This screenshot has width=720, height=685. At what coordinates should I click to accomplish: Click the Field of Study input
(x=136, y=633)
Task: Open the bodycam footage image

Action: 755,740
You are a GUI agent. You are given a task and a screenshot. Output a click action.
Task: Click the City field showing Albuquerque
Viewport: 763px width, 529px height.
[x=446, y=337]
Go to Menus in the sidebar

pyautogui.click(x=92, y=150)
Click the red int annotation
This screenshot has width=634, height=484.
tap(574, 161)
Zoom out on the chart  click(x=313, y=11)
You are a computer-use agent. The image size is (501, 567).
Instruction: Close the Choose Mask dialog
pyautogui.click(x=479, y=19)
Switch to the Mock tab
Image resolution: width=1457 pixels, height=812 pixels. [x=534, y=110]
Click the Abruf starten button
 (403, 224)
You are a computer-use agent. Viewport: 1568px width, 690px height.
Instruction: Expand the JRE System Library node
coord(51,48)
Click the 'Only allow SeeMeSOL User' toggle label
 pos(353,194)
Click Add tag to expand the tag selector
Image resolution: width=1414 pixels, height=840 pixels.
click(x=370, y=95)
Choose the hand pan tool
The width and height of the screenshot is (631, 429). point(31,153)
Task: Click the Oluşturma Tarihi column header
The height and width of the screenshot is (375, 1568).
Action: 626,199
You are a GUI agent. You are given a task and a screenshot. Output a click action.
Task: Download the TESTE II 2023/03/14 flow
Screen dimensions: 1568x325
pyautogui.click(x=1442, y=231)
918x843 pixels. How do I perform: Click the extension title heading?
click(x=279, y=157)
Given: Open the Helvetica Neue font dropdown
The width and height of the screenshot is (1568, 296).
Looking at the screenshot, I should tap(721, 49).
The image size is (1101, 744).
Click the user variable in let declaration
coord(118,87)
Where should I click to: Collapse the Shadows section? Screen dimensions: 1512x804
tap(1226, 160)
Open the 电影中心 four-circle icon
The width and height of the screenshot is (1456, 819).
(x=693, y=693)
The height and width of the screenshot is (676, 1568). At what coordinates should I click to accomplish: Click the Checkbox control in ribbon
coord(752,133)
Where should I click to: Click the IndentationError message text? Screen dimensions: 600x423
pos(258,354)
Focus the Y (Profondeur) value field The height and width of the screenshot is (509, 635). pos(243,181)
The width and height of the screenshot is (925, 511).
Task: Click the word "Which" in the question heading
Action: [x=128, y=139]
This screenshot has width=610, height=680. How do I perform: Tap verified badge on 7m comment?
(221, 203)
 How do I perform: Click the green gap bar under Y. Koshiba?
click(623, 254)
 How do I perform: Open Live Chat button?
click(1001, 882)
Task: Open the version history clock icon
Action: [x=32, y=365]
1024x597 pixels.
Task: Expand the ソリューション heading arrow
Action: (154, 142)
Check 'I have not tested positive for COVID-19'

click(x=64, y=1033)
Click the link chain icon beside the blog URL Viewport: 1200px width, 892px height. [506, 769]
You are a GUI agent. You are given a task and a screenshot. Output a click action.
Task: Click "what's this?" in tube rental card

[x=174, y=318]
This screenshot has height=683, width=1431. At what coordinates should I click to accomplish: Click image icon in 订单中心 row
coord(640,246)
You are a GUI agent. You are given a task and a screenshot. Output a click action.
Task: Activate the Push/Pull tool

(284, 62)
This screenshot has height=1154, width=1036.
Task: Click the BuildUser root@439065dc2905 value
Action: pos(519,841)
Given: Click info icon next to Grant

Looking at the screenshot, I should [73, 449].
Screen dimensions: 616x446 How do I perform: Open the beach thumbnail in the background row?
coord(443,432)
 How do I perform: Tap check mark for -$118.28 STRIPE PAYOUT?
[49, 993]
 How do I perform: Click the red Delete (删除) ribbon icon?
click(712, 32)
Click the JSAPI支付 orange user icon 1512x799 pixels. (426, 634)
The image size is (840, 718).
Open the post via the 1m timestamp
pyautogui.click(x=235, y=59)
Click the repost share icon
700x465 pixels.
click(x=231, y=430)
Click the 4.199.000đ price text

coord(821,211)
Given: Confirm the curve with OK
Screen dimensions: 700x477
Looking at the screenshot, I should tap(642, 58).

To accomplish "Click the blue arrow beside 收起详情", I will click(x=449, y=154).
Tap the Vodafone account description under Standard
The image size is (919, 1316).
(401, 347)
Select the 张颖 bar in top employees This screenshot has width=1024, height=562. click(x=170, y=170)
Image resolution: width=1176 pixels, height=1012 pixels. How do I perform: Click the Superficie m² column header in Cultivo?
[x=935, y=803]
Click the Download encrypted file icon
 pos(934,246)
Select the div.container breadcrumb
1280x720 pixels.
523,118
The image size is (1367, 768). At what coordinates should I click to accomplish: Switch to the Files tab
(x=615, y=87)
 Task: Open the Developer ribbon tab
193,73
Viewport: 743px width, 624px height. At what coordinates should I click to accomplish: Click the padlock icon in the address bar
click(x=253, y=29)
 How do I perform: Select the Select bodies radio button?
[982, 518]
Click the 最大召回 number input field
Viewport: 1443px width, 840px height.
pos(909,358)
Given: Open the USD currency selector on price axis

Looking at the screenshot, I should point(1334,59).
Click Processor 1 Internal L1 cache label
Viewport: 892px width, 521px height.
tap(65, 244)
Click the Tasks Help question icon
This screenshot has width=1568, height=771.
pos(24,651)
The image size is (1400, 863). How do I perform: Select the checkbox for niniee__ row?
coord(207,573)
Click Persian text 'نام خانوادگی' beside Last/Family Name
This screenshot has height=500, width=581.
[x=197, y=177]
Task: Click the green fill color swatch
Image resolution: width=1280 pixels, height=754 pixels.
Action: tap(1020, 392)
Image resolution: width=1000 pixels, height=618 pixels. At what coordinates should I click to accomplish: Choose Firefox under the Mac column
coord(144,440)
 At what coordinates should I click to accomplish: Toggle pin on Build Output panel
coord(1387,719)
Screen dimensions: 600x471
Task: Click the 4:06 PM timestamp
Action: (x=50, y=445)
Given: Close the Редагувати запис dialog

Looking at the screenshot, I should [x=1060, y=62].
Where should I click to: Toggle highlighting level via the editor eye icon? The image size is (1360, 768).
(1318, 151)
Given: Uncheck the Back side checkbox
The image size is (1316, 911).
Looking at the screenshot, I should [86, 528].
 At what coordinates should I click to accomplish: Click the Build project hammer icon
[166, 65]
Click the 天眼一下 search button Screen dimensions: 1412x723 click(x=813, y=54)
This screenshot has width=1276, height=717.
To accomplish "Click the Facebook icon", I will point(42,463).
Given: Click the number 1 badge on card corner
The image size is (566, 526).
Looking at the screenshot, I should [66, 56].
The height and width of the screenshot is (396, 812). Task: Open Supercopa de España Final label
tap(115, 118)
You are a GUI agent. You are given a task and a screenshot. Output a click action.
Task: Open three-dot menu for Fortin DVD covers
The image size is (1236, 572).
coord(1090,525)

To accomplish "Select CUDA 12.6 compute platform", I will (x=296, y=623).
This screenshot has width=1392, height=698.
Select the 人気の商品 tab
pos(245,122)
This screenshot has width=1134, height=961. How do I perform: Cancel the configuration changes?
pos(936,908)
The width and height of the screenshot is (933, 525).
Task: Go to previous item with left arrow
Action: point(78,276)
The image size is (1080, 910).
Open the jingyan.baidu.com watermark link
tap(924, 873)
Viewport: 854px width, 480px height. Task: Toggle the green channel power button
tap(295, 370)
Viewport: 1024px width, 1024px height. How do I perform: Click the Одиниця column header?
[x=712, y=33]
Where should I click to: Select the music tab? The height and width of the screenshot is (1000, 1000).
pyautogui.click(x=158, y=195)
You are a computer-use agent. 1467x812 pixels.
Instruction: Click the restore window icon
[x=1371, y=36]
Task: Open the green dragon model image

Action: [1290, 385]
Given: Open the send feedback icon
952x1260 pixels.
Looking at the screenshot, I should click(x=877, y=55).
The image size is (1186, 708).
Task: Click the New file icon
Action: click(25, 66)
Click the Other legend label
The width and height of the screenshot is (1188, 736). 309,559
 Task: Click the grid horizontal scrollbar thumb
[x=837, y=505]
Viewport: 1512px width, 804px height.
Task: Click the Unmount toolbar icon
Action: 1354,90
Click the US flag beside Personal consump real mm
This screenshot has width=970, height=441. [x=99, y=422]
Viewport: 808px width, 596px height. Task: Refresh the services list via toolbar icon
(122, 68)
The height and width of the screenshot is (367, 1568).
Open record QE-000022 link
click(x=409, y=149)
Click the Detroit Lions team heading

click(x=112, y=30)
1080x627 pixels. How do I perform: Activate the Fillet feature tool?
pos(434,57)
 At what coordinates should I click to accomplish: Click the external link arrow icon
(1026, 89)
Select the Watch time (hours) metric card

——————————

[Aim]:
Find every line in the material that contains the word "green" and copy each of those lines.

[Answer to the task]:
 How do I perform: Click the green gap bar under Y. Koshiba?
Task: Click the green fill color swatch
Viewport: 854px width, 480px height. Task: Toggle the green channel power button
Task: Open the green dragon model image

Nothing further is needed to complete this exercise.